Jasz
VIP Contributor
Can Sickle Cell Patients Live for Long?
Sickle cell disease is a genetic, life-long disorder that affects one in every 365 African Americans. According to the NIH, symptoms of the disease include: Chronic, periodic pain; joint pain; muscle/limb pain; mild and severe infections. The NIH also states that there is no cure for sickle cell disease at this time.
The life expectancy of people with sickle cell anemia, once about 40 years for men and 50 for women, has increased to 70 and 75, respectively. The greatest strides have been made in preventing and treating infections. With the discovery of hydroxyurea, a medicine that relieves painful crises without increasing the risk of infection or other side effects, many patients are living reasonably normal lives.

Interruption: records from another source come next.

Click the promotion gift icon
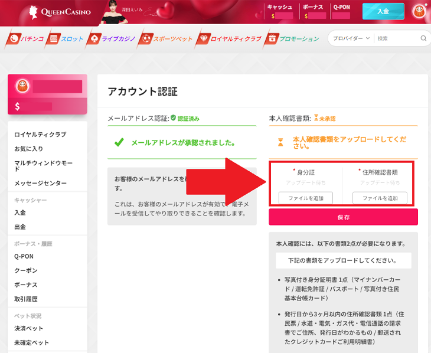The image size is (431, 353). tap(272, 39)
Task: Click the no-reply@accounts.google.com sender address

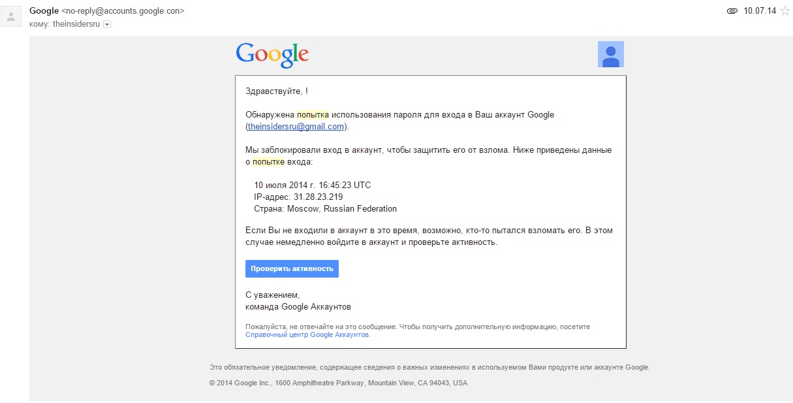Action: click(123, 11)
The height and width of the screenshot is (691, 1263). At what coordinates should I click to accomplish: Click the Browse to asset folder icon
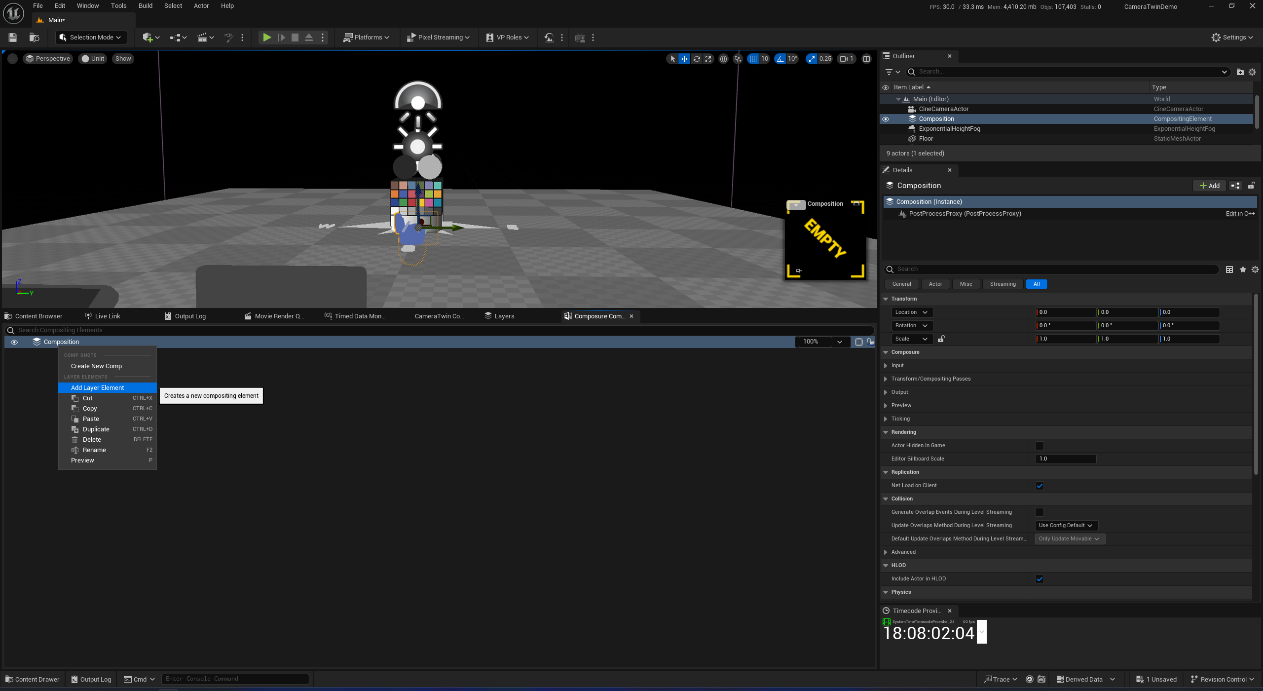(x=35, y=38)
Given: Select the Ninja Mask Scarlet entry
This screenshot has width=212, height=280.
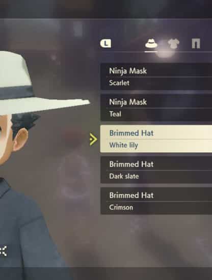Looking at the screenshot, I should coord(156,76).
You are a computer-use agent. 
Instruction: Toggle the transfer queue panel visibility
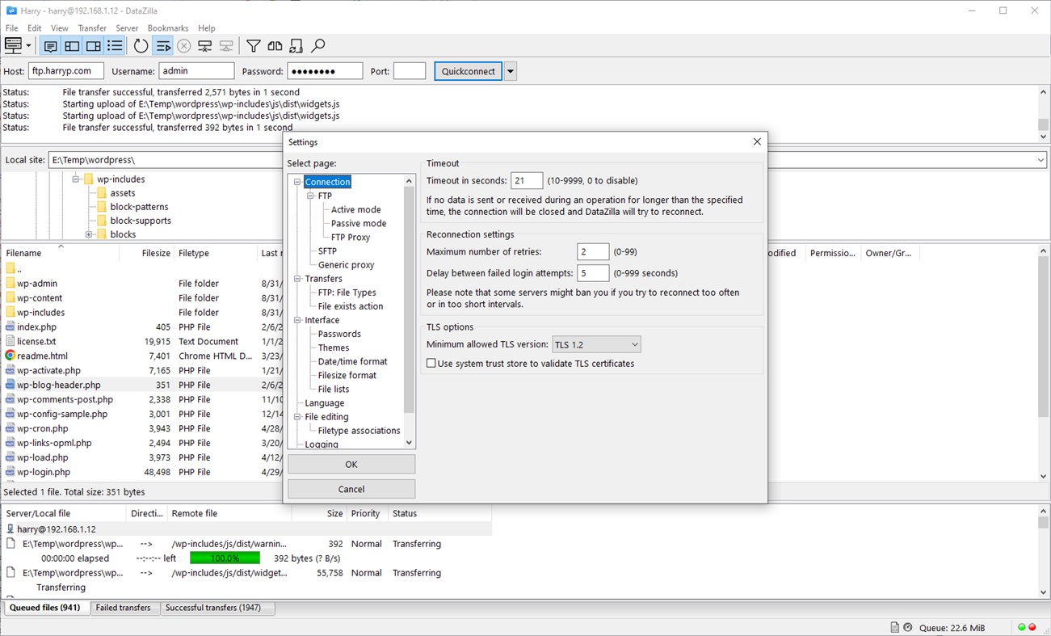[x=114, y=45]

Sickle cell disease is an inherited disease affecting more than 100 million people worldwide. Those suffering from it simply need a healthy diet and lifestyle to manage their symptoms.
Scientists have also discovered in an animal model that a gene called SHIP, which is found in red blood cells, prevents sickling and protects the cells from damage. In a healthy person, SHIP either does not get turned on or it gets turned off after a certain period of time. But in people with sickle cell disease, some of their blood cells have an abnormality with this genetic structure called a deletion, which keeps them from turning off the gene.
Sickle cell disease is a genetic, life-long disorder that affects one in every 365 African Americans. According to the NIH, symptoms of the disease include: Chronic, periodic pain; joint pain; muscle/limb pain; mild and severe infections. The NIH also states that there is no cure for sickle cell disease at this time.
The life expectancy of people with sickle cell anemia, once about 40 years for men and 50 for women, has increased to 70 and 75, respectively. The greatest strides have been made in preventing and treating infections. With the discovery of hydroxyurea, a medicine that relieves painful crises without increasing the risk of infection or other side effects, many patients are living reasonably normal lives.
Sickle cell disease is an inherited disease affecting more than 100 million people worldwide. Those suffering from it simply need a healthy diet and lifestyle to manage their symptoms.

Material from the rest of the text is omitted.